Sabina
Sabina is a machine learning library.
This gem provides tools for Multi-Layer Perceptrons and Auto-Encoders.
Installation
Add this line to your application's Gemfile:
gem 'sabina'
And then execute:
$ bundle
Or install it yourself as:
$ gem install sabina
Usage
MultilayerPerceptron
Example of normal usage is shown below.
require 'sabina'
DIM = 2
K = 3
EPOCH = 100
training_data = Sabina::MultilayerPerceptron.load_csv('training_data.csv')
options = {
:layers => [
Sabina::Layer::MPInputLayer.new(DIM),
Sabina::Layer::MPHiddenLayer.new(8),
Sabina::Layer::MPOutputLayer.new(K)
],
:mini_batch_size => 10,
:learning_rate => 0.01,
:training_data => training_data,
}
mp = Sabina::MultilayerPerceptron.new(options)
EPOCH.times do |t|
mp.learn
error = mp.error(training_data)
puts " error : #{error}"
end
AutoEncoder
Example of normal usage is shown below. Use SparseAutoEncoder
class when the number of input units is less than that of hidden units.
require 'sabina'
DIM = 2
EPOCH = 100
original_data = Sabina::AutoEncoder.load_csv('training_data.csv')
options = {
:layers => [
Sabina::Layer::AEInputLayer.new(DIM),
Sabina::Layer::AEHiddenLayer.new(8),
Sabina::Layer::AEOutputLayer.new(DIM)
],
:mini_batch_size => 10,
:learning_rate => 0.01,
:training_data => original_data,
}
sae = Sabina::SparseAutoEncoder.new(options)
EPOCH.times do |t|
sae.learn
error = sae.error(original_data)
puts " error : #{error}"
end
About a training data CSV file format
Examples of a CSV file are shown below.
x0,x1,label
0.8616722150185228,0.7958526101017311,0
0.548524744634457,0.8355704092991548,1
0.2430915120750876,0.6252296416575435,1
0.968877668321639,0.7502385938940324,0
...
This is a example for two-dimensional vector data.
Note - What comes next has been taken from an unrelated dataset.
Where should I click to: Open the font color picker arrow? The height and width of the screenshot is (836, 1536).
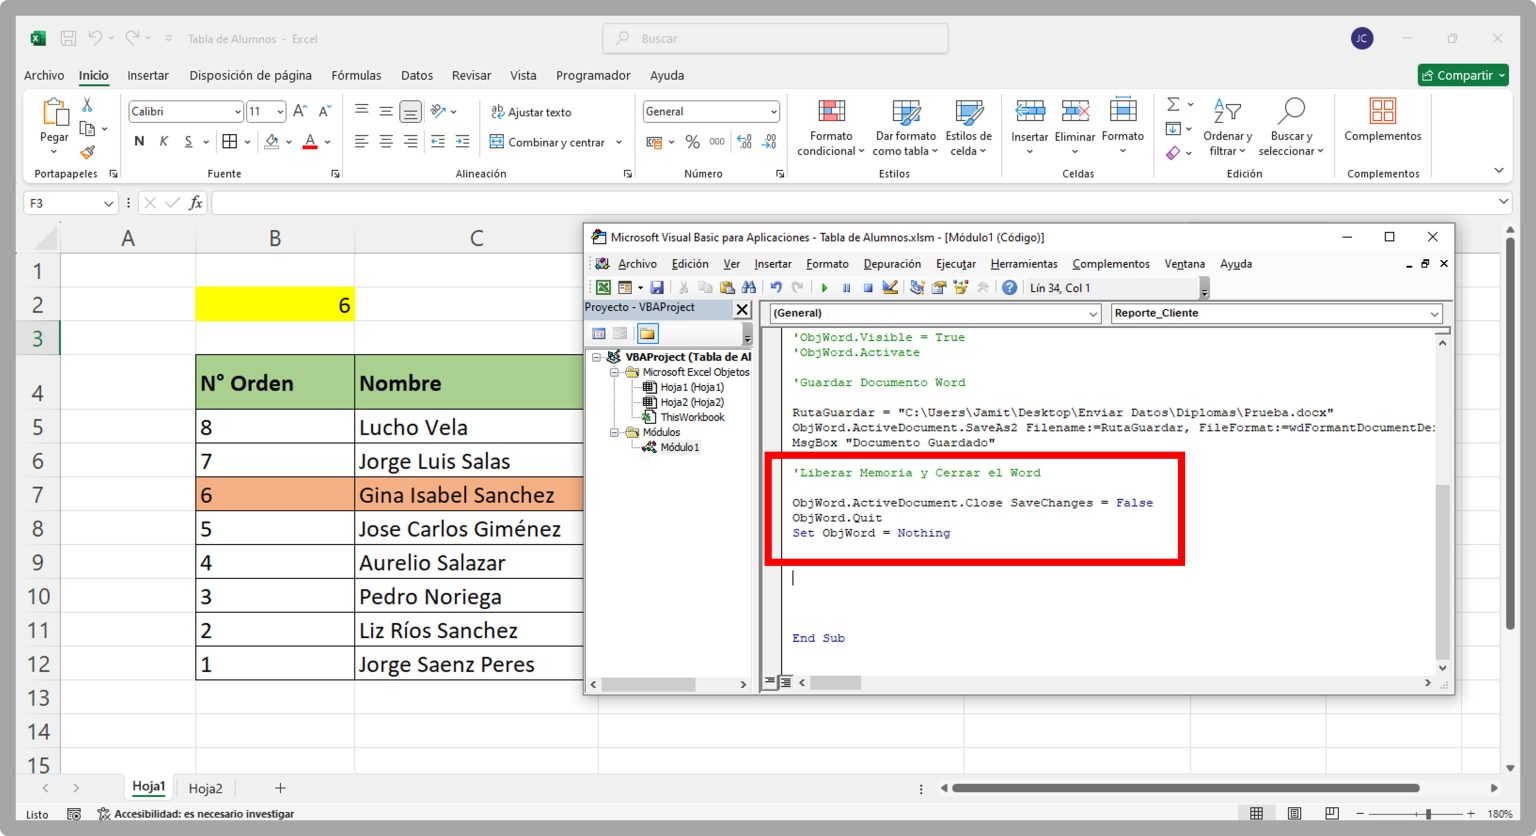[x=325, y=142]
For example, if you want to input D-dimensional vector data, write x0,x1,...,x(D-1),label
at the first line.
The column of label
is used for a cluster id. For example, if there are three clusters in training data, a number at the label
column will be 0, 1 or 2.
When you prepare a CSV file, load the file as shown below.
training_data = Sabina::MultilayerPerceptron.load_csv('training_data.csv')
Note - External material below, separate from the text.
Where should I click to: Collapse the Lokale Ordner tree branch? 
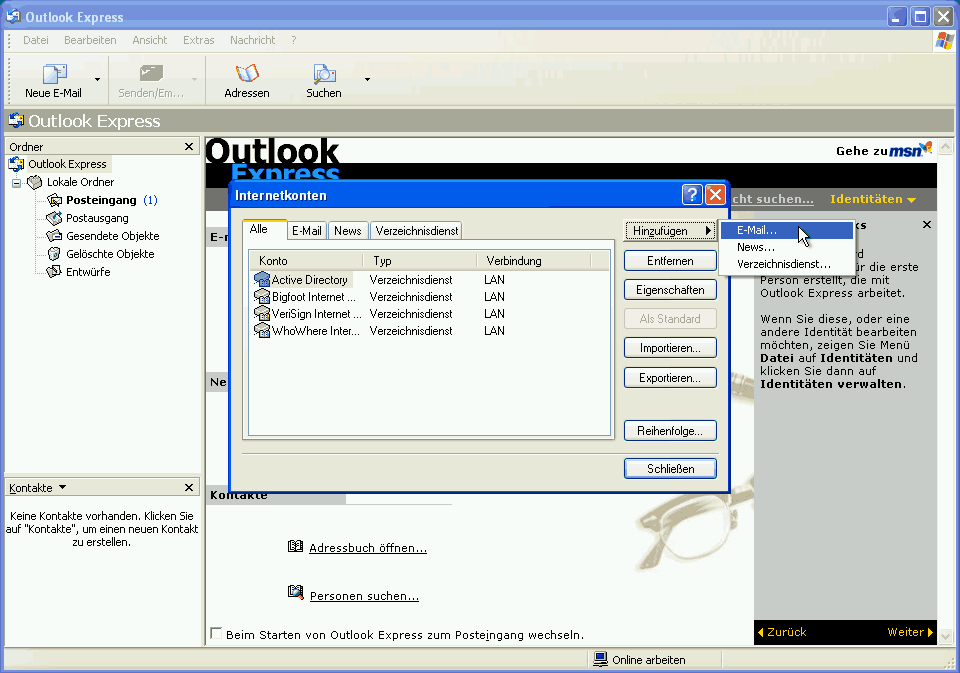(x=16, y=181)
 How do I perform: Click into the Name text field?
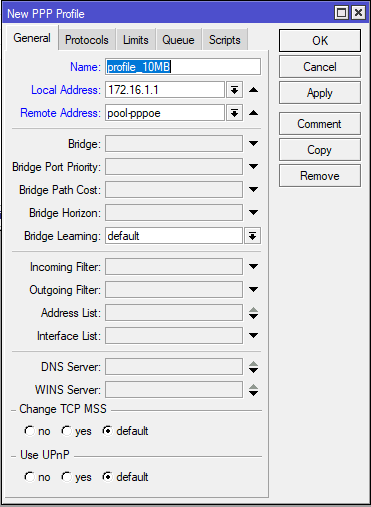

When you use a auto-encoder, load a CSV file as shown below.
original_data = Sabina::AutoEncoder.load_csv('training_data.csv')
Configuration
You can set default values by using Sabina.configure
method. These values could be overwritten by providing an argument.
Sabina.configure do |config|
config.layers = [
Sabina::Layer::MPInputLayer.new(2),
Sabina::Layer::MPHiddenLayer.new(8),
Sabina::Layer::MPOutputLayer.new(3)
]
config.mini_batch_size = 10
config.learning_rate = 0.01
config.training_data = Sabina::MultilayerPerceptron.load_csv('training_data.csv')
end
options = {
:mini_batch_size => 20
}
mp_01 = Sabina::MultilayerPerceptron.new
mp_02 = Sabina::MultilayerPerceptron.new(options)
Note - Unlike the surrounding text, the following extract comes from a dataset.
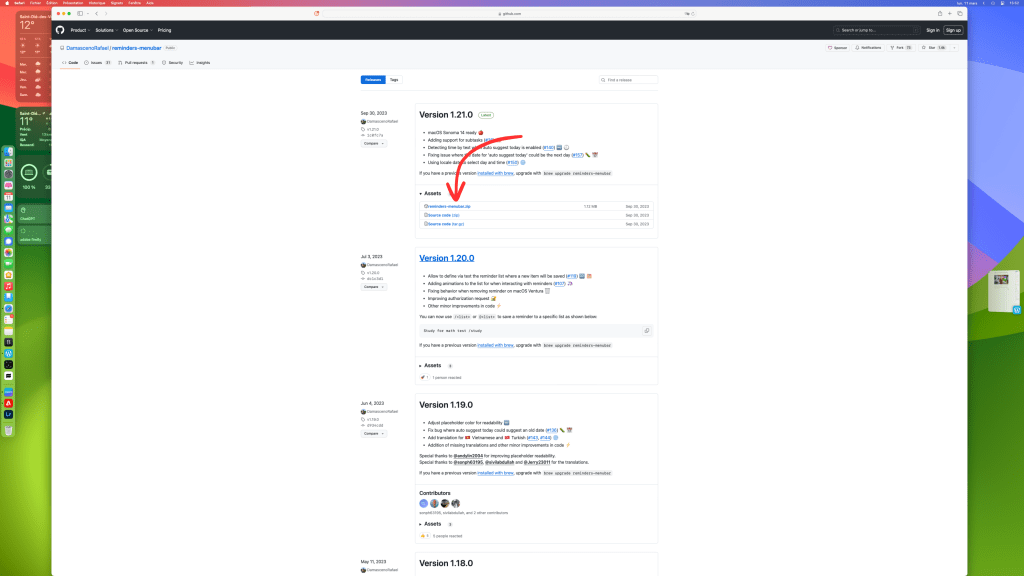1024x576 pixels.
Task: Click the Sign up button
Action: [953, 30]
mp_01.mini_batch_size # => 10
mp_02.mini_batch_size # => 20
Your own layer class
You can create your own layer class. In the following example below, a rectified linear function is set as an activation function. @f_
is differentiation of @f
.
class MyHiddenLayer < Sabina::Layer::BaseLayer
def initialize(size)
super
# f(x) = max(0, x)
@f = ->(x){ x > 0.0 ? x : 0.0 }
@f_ = ->(x){ x > 0.0 ? 1.0 : 0.0 }
end
end
options = {
:layers => [
Sabina::Layer::MPInputLayer.new(DIM),
MyHiddenLayer.new(16),
MyHiddenLayer.new(8),
Sabina::Layer::MPOutputLayer.new(K)
],
:mini_batch_size => 10,
:learning_rate => 0.01,
:training_data => training_data,
}
Examples
These examples require gnuplot version 5.0 or later.
examples/example_mp_01/
Run examples/example_mp_01/main.rb.
examples/example_mp_02/
Run examples/example_mp_02/main.rb.
examples/example_ae_01/
Run examples/example_ae_01/main.rb.
MNIST Example
https://github.com/seinosuke/sabina_mnist_example
Contributing
Bug reports and pull requests are welcome on GitHub at https://github.com/seinosuke/sabina. This project is intended to be a safe, welcoming space for collaboration, and contributors are expected to adhere to the Contributor Covenant code of conduct.
License
The gem is available as open source under the terms of the MIT License.